Ibn Sa’d highlights women’s intellectual accomplishments and refers to her as a learned woman (ālima). He also cites ‘Umar bin ‘Abd al-Azīz’s (d. 101/720) instructions to Abu Bakr bin Muhammad bin Ḥazm (d. 120/738) to preserve the ḥadīth of the Prophet ﷺ, the practices of previous generations, and the ḥadīth of ‘Amrah, thereby confirming the centrality of her storehouse of knowledge.[44] That ‘Amrah’s legal authority derives from her relationship with a single Companion should not detract from the fact that she commands it at all. She is among the rare women to whom classical biographers refer as traditionist and jurists (i.e., one possessing the critical faculties for legal reasoning and judgments, and not just a vehicle for the transfer of knowledge).[45] ‘Amrah’s achievements can profitably be compared to those of ‘Ā‘isha bint Talha bin ‘Ubayd Allāh, another niece of ‘Ā‘isha (R.A.), who is credited with thirteen traditions.[46] Unlike ‘Amrah, ‘Ā‘isha bint Talh a emerges primarily as a littérateur. Although biographers acknowledge that she was knowledgeable in the ḥadīth of her aunt, her attraction for historians and ḥadīth seekers alike lies in her knowledge of poetry, her literary talents, and, not least, her charisma and beauty.[47] In this vein, Abu Zur’a al-Dimashqī (d. 280 A.H), the third-century ḥadīth critic, is reported to have made the following judgment: “People narrated from her due to her personal merits, and her urbanity and renown in literary circles”.[48]

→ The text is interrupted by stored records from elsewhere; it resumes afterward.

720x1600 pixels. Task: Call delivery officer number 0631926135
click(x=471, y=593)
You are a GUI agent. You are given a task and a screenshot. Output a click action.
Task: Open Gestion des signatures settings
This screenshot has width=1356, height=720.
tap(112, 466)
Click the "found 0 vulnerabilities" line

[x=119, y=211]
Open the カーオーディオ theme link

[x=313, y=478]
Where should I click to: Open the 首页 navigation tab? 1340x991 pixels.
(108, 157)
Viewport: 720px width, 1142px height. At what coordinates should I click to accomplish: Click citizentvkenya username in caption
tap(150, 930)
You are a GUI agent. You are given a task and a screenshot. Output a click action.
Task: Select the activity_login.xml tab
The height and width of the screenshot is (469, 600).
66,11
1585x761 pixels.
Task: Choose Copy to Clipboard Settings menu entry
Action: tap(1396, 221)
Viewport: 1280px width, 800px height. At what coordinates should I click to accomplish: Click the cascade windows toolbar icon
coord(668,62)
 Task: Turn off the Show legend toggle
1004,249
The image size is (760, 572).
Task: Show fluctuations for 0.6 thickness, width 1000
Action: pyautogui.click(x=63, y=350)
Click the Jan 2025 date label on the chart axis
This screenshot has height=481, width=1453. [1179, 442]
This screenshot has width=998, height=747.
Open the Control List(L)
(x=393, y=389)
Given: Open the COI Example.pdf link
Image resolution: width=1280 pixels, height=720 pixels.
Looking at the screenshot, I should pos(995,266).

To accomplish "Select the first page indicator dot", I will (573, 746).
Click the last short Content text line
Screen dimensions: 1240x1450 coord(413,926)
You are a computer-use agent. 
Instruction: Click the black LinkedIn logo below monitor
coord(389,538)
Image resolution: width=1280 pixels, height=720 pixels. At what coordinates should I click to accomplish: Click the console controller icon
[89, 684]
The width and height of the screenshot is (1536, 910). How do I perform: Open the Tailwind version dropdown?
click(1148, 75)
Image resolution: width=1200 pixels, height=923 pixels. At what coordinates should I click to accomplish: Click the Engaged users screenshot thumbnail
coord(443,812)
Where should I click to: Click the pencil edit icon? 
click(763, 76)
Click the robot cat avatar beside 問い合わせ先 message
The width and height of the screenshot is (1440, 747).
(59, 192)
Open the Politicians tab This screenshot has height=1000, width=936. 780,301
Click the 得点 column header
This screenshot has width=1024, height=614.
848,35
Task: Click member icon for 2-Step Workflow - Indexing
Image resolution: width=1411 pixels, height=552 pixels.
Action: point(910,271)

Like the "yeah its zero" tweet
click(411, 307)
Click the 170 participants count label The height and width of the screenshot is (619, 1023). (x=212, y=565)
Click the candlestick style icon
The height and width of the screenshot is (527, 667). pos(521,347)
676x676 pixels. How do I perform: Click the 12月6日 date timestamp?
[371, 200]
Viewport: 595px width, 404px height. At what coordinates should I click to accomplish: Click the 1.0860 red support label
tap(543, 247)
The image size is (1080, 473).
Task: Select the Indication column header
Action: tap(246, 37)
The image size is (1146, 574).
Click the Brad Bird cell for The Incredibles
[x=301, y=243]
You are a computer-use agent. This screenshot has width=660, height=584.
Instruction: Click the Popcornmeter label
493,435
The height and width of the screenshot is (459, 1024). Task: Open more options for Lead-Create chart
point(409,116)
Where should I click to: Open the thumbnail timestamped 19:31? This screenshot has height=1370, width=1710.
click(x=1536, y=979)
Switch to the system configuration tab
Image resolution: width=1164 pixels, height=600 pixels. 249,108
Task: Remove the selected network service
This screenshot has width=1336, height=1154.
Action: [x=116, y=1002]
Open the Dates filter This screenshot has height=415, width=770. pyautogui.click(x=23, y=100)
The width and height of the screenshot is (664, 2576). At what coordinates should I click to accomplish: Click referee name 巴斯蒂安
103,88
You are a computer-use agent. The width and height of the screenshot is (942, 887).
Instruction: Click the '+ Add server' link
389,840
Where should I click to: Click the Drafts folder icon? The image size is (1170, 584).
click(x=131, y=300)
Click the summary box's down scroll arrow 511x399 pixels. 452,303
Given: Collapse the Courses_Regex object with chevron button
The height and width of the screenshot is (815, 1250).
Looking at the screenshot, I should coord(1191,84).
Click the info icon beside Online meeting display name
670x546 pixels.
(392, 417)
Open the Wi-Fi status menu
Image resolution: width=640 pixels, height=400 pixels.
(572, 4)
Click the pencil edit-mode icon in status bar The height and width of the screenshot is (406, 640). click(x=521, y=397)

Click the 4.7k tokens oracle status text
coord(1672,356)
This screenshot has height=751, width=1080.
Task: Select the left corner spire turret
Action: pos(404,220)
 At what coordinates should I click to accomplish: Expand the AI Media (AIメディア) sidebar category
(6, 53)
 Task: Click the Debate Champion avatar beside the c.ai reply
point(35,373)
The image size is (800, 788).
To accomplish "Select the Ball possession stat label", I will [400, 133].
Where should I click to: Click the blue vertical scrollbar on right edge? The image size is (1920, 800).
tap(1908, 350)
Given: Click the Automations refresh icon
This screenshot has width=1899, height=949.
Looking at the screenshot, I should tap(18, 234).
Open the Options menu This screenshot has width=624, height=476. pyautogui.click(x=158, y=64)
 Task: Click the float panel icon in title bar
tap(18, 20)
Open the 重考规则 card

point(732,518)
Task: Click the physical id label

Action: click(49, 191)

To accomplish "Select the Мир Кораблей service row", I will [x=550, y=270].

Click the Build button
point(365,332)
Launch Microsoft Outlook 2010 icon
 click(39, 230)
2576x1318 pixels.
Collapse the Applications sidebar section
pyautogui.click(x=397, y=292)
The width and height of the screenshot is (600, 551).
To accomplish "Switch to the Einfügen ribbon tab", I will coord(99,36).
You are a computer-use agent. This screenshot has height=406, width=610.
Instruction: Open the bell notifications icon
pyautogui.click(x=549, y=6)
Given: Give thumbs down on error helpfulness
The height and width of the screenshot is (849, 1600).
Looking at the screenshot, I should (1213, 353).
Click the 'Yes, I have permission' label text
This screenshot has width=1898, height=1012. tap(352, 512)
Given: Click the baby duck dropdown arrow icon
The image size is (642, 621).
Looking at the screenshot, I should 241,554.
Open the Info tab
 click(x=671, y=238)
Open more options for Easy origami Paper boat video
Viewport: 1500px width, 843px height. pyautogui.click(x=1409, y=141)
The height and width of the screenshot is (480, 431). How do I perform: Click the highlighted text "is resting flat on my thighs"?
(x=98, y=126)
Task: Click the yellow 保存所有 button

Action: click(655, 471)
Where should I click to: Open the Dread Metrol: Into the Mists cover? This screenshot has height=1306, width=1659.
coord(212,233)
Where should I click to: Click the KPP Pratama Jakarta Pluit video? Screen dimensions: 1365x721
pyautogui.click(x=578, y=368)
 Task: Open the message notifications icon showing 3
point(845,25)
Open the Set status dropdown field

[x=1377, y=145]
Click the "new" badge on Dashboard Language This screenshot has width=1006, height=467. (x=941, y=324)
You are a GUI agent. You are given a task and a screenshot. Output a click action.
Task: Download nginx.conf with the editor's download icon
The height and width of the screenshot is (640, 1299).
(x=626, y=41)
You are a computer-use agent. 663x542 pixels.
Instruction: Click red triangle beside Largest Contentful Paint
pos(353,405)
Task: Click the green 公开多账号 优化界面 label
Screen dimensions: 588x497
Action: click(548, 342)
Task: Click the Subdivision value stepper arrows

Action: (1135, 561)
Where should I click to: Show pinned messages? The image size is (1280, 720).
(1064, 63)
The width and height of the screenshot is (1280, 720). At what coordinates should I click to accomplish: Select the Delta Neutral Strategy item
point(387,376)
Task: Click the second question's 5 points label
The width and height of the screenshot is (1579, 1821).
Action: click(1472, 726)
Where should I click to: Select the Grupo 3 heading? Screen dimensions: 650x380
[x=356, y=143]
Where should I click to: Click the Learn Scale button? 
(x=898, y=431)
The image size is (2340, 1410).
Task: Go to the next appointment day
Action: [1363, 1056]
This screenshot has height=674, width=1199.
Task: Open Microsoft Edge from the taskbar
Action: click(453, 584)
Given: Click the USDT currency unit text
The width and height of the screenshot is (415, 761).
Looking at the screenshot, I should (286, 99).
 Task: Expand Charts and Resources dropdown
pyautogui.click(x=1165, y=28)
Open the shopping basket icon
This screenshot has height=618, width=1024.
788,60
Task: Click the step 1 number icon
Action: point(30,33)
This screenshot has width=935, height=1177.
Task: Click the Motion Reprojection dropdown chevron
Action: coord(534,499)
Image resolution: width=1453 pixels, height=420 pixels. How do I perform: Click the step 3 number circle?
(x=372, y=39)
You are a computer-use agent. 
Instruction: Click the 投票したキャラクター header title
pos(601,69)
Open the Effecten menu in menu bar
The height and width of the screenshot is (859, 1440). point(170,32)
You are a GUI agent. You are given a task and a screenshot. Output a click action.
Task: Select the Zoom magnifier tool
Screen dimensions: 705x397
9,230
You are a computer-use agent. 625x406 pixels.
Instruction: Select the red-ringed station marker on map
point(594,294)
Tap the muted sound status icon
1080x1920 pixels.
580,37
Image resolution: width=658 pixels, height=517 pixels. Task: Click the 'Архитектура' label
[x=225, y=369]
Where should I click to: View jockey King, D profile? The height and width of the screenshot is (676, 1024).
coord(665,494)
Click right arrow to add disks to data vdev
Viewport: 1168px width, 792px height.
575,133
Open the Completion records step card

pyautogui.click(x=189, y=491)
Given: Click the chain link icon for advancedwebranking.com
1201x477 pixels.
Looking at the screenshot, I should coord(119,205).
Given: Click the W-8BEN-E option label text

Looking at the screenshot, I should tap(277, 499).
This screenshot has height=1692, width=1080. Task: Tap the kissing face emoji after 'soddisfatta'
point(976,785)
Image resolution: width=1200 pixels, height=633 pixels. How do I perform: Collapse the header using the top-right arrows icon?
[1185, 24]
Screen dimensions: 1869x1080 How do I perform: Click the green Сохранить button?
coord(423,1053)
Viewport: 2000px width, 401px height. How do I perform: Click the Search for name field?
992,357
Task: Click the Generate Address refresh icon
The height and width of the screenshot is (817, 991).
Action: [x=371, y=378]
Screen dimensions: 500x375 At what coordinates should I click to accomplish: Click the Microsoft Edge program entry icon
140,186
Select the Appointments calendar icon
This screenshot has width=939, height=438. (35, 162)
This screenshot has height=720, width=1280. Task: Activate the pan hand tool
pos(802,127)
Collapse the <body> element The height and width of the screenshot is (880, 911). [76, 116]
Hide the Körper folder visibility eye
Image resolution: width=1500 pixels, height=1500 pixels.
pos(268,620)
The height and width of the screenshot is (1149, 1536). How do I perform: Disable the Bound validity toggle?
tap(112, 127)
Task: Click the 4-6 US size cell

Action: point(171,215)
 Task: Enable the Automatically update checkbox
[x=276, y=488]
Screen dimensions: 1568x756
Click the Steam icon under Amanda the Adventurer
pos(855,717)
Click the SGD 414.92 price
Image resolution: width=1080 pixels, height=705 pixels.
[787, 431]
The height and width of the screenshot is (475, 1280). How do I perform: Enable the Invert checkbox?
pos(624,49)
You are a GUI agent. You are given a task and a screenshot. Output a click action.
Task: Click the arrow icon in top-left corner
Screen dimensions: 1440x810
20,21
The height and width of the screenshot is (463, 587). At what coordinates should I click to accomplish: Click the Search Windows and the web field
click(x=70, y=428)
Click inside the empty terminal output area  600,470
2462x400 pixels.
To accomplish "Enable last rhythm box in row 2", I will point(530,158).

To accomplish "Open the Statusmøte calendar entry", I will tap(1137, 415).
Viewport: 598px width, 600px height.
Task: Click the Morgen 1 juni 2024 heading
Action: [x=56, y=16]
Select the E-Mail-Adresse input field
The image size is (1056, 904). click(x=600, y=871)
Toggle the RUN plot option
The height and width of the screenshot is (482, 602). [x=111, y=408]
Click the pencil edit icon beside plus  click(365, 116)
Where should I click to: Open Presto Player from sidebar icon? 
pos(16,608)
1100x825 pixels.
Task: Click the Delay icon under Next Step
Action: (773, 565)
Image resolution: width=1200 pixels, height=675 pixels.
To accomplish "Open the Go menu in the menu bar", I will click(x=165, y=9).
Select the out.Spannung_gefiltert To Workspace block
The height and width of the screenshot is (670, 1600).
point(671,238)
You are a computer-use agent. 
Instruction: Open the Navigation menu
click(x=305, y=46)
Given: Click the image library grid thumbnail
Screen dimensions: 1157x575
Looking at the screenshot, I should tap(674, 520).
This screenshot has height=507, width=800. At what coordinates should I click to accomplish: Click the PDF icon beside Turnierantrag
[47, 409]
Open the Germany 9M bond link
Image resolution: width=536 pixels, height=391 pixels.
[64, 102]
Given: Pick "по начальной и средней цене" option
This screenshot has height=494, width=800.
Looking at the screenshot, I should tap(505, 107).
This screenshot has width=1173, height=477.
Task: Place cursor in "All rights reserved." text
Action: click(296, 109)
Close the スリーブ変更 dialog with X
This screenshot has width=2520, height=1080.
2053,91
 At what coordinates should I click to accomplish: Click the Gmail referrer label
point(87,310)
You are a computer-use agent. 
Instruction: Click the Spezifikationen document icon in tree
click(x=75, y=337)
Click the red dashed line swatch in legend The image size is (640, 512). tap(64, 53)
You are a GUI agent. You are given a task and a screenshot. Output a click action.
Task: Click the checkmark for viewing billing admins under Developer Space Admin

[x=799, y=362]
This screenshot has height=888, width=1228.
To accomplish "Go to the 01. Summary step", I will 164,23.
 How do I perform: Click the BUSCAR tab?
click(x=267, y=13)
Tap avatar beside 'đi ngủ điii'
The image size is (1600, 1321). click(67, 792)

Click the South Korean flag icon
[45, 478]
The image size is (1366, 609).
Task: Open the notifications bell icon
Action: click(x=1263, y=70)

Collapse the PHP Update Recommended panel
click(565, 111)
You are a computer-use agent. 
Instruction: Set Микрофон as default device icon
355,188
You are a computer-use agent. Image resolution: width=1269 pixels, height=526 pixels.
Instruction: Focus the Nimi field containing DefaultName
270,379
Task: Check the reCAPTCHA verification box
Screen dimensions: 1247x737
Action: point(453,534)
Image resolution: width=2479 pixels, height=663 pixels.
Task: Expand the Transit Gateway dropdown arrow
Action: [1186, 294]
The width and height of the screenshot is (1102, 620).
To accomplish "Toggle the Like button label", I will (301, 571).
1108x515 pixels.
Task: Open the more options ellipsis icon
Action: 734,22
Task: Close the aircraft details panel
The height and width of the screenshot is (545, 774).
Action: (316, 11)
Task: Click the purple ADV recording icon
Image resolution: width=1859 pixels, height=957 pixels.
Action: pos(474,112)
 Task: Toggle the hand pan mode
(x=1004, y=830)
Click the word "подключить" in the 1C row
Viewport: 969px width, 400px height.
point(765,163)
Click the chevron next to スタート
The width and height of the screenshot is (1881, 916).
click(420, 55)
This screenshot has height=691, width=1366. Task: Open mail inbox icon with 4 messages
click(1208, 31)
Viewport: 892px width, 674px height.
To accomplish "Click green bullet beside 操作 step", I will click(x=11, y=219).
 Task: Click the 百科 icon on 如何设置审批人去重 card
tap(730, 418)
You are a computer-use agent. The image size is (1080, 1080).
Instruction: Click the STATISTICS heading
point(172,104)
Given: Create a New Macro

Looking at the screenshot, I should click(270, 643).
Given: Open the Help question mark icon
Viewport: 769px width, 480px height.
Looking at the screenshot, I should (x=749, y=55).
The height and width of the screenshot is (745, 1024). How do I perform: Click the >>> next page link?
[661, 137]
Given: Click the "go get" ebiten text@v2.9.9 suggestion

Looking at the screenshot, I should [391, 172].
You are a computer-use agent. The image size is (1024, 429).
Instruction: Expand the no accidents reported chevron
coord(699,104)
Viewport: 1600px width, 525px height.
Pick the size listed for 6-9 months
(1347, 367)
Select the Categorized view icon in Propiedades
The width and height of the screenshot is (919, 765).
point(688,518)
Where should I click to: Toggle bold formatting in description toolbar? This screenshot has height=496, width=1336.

Al-Zuhrī (d. 124 A.H), used to visit the female scholars of Madina al Munawwara and heard from them the traditions and consulted them on juristic problems and received knowledge from them directly[49]. Among these scholars were ‘Amrah, the illustrious traditionist, and jurisprudent and Hind bint Harith al-Firasiyyah.[50] Once when al-Zuhrī joined the study circle of Qāsim bin Muhammad (d. 90 A.H), the latter said to him: O boy, I find you fond of seeking knowledge. May I guide you to its real place? Al-Zuhrī replied in the affirmative. Whereupon Qāsim said: You should go to ‘Amrah who used to live under the guardianship of ‘Ā‘isha (R.A.). He says then I came to her and found inexhaustible ocean of learning.[51] This allows us to locate with more confidence shifting attitudes toward women’s ḥadīth participation in the late first and early second century, the period spanning al- Zuhrī’s lifetime. Al-Zuhrī was not alone with respect to his standards. The trend of professionalization is widely attested throughout the second and third centuries.[52] The opinion of many scholars is reflected in ‘Ibn Sīrīn’s view that “this knowledge (concerning the Prophetic tradition) is religion, so investigate whomever you relate from.”[53] Therefore, the aforementioned stance of al-Zuhrī reveals the sincerity while taking knowledge with truth and perfection when Ibn Sa’d reports that al- Zuhrī compared ‘Amrah to ‘Urwa, by saying, when I heard the ḥadīth of ‘Urwa and then those of ‘Amrah, I would put more stock by the ḥadīth of ‘Urwa. Although I could be sated with ‘Amrah’s ḥadīth, ‘no doubt ‘Urwa was also an inexhaustible sea of knowledge.[54]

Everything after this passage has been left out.